§ Problem statement
Two lines in the data below mark the range: the one with "Purge all Critical CSS cache" and the one with "Task: Click the dark login section banner". Return both, along with every line between them, exactly.

[Provided material Boundary: Start]

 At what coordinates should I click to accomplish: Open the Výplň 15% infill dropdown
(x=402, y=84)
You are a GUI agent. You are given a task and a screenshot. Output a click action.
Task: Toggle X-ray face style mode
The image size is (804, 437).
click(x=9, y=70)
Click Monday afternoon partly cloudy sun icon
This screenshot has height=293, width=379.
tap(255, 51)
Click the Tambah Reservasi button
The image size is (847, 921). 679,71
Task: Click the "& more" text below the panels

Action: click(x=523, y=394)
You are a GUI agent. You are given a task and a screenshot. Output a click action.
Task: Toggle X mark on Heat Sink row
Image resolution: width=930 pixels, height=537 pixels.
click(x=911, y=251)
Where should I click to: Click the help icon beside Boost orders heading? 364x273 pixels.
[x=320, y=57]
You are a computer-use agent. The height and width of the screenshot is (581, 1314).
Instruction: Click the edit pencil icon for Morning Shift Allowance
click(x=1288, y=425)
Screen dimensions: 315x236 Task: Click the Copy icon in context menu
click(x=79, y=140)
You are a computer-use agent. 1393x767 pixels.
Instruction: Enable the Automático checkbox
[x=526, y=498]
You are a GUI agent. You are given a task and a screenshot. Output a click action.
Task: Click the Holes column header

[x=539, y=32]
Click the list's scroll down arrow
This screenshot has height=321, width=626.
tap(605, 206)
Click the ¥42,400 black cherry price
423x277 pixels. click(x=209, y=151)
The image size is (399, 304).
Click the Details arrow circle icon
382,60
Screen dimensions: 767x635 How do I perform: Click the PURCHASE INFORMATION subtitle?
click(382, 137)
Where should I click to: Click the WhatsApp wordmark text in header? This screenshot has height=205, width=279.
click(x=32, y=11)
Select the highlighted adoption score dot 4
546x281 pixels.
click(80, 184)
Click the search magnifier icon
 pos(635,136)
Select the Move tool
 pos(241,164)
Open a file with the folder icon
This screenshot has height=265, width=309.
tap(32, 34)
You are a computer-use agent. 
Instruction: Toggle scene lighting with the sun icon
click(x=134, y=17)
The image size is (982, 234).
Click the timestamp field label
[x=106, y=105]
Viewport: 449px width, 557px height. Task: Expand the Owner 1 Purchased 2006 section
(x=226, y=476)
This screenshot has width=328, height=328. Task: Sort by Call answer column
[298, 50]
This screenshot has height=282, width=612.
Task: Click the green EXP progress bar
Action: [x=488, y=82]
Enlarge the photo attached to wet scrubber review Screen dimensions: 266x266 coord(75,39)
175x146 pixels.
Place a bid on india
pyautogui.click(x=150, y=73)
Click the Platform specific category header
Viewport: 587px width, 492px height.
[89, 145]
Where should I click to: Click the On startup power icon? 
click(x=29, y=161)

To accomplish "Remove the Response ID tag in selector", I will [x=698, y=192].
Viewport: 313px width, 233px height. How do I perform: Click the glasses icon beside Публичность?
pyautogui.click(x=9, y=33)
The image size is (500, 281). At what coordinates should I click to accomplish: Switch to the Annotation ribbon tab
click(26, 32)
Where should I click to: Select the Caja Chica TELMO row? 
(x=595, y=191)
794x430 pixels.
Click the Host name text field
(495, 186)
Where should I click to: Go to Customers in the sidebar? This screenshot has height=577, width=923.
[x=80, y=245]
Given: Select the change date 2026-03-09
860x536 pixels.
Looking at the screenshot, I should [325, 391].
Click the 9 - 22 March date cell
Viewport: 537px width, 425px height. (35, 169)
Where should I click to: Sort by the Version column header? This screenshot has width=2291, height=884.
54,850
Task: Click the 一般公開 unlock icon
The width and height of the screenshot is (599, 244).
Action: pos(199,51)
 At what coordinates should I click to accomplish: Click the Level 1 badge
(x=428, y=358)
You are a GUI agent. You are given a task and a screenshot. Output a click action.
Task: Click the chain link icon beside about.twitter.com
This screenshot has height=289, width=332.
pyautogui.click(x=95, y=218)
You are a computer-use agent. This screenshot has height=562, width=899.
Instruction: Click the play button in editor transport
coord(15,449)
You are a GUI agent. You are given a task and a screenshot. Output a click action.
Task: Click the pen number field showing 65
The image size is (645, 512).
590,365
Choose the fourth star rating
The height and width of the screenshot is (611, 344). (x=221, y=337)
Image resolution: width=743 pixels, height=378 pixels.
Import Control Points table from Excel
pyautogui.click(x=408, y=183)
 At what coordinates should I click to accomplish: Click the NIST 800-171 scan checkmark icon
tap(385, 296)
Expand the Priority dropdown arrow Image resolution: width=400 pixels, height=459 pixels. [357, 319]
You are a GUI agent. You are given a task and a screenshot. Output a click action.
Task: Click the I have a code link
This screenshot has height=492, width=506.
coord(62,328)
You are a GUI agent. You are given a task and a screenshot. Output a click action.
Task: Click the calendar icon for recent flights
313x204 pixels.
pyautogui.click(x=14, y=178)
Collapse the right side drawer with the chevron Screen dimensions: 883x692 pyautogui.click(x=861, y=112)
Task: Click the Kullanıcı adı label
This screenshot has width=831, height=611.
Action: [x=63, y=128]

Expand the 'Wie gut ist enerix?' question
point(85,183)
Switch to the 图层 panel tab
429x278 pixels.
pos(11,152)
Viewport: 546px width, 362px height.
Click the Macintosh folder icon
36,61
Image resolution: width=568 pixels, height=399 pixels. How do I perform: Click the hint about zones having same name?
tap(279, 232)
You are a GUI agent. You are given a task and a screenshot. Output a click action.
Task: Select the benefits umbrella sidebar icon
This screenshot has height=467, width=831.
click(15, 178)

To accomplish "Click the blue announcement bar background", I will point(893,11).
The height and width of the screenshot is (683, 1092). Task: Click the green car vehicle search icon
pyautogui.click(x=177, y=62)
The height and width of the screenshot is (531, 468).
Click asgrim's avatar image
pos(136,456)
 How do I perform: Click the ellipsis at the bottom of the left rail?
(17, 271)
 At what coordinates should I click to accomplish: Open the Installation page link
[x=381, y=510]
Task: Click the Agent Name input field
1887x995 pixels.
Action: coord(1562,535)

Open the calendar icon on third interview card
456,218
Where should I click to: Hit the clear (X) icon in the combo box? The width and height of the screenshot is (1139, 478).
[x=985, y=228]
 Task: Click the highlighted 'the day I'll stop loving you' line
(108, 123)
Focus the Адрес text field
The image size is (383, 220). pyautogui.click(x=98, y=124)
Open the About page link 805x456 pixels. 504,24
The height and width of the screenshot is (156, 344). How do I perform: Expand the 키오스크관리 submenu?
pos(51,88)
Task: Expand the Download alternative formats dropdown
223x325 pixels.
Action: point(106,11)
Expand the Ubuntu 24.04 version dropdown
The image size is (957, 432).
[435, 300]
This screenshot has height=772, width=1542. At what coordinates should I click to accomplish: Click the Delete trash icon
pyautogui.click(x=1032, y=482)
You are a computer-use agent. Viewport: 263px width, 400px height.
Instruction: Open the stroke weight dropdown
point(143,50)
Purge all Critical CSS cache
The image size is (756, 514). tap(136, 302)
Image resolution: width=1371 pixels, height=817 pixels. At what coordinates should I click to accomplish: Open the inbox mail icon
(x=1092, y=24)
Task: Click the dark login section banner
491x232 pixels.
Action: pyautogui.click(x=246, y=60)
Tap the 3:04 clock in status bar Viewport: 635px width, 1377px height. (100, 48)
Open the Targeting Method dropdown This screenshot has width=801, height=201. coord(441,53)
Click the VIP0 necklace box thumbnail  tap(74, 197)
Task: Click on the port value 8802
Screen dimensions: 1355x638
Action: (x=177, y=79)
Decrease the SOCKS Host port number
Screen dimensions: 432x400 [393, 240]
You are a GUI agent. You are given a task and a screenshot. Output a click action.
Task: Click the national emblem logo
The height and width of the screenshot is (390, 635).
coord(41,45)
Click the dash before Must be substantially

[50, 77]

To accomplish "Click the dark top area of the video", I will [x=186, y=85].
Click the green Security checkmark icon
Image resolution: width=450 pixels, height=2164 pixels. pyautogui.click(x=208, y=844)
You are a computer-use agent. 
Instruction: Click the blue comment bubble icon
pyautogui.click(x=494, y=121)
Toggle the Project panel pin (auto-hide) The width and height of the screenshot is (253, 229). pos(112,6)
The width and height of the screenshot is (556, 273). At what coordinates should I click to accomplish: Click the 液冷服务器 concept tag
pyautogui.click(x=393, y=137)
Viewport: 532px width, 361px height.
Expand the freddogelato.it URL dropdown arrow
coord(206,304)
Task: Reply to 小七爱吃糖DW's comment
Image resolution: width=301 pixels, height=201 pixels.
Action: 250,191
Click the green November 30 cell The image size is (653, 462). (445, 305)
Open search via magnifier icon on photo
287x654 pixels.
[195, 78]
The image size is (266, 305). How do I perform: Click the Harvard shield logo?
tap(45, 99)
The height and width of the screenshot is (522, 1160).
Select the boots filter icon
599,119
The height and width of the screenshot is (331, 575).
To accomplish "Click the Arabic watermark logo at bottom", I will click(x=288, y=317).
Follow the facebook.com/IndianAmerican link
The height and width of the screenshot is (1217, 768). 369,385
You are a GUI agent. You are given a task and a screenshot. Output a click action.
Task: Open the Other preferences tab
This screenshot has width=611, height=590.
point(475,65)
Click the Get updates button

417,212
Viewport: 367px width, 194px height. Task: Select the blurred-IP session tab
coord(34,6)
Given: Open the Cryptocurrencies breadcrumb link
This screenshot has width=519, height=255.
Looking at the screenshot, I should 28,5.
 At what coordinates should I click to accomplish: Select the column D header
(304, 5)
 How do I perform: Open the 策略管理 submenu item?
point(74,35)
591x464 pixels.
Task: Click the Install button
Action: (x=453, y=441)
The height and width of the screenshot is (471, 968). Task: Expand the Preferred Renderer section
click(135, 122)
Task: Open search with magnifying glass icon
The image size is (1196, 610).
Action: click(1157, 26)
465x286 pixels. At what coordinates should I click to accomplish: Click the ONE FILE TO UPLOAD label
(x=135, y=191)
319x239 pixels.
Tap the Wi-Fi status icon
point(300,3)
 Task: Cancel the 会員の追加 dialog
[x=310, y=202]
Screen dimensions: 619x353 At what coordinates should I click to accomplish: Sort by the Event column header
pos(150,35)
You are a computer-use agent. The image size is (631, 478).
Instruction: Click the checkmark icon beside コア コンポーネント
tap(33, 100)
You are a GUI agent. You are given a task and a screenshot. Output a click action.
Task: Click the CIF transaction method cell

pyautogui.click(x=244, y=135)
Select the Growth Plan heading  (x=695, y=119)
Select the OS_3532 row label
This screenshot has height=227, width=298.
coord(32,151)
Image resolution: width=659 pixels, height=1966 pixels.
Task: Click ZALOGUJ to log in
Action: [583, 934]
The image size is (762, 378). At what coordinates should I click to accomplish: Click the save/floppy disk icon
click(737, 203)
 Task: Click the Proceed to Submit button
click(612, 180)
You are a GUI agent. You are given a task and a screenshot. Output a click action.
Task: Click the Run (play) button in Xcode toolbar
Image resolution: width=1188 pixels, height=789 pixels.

[Provided material Boundary: End]

§ Answer to the problem
Purge all Critical CSS cache
The image size is (756, 514). tap(136, 302)
Image resolution: width=1371 pixels, height=817 pixels. At what coordinates should I click to accomplish: Open the inbox mail icon
(x=1092, y=24)
Task: Click the dark login section banner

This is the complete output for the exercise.